Suivant l’article 1er du décret n° 50-1026 du 18 août 1950, pris en application de ce dernier texte et toujours en vigueur : Sont obligatoirement affiliés, en application de l’article L.622-7 du code de la sécurité sociale, à l’organisation autonome d’assurance vieillesse des travailleurs non-salariés des professions industrielles et commerciales :
– les agents commerciaux dont l’activité professionnelle comporte inscription au registre spécial institué par le décret n° 58-1345 du 23 décembre 1958 ou dont l’activité professionnelle aurait été de nature à provoquer cette inscription si elle avait été prévue à l’époque où les intéressés ont exercé cette activité ;
– les intermédiaires et auxiliaires du commerce assujettis à l’impôt sur les bénéfices industriels et commerciaux ou les bénéfices non commerciaux ;
– les mandataires libres qui ne sont pas assimilés aux salariés pour l’application de la législation sur la sécurité sociale et qui n’exercent pas leur activité pour le compte d’un membre d’une profession libérale ;
– les placiers sur les marchés.
Les agents commerciaux qui exercent simultanément leur activité dans les conditions comportant leur assujettissement au régime général des assurances sociales et dans les conditions prévues à l’alinéa précédent, sont affiliés à la caisse d’allocation vieillesse dont relève leur activité non-salariée, même si celle-ci est exercée à titre accessoire, sans préjudice de leur affiliation au régime général des assurances sociales.

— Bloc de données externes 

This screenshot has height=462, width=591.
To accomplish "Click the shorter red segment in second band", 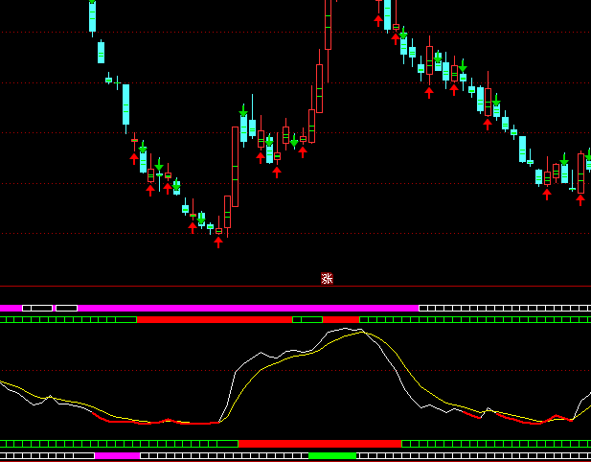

Il ressort de ces dispositions que l’affiliation de M. [V] à la CIPAV, au titre de son activité d’agent commercial immobilier, n’est pas justifiée. Le jugement sera en conséquence confirmé.
Sur les autres demandes
La CIPAV, qui succombe, sera condamnée aux dépens de l’instance et à payer à M. [V] d’une indemnité de 1.000 € en application de l’article 700 du code de procédure civile.
PAR CES MOTIFS
La cour, après en avoir délibéré, statuant, publiquement, par arrêt contradictoire et en dernier ressort,
Confirme le jugement rendu le 28 septembre 2020 par le pôle social du tribunal judiciaire de Pau,
Y ajoutant,
Condamne la CIPAV aux dépens exposés en appel,
Condamne la CIPAV à payer à M. [N] [V] la somme de 1.000€ sur le fondement de l’article 700 du code de procédure civile.
Arrêt signé par Madame NICOLAS, Présidente, et par Madame LAUBIE, greffière, à laquelle la minute de la décision a été remise par le magistrat signataire.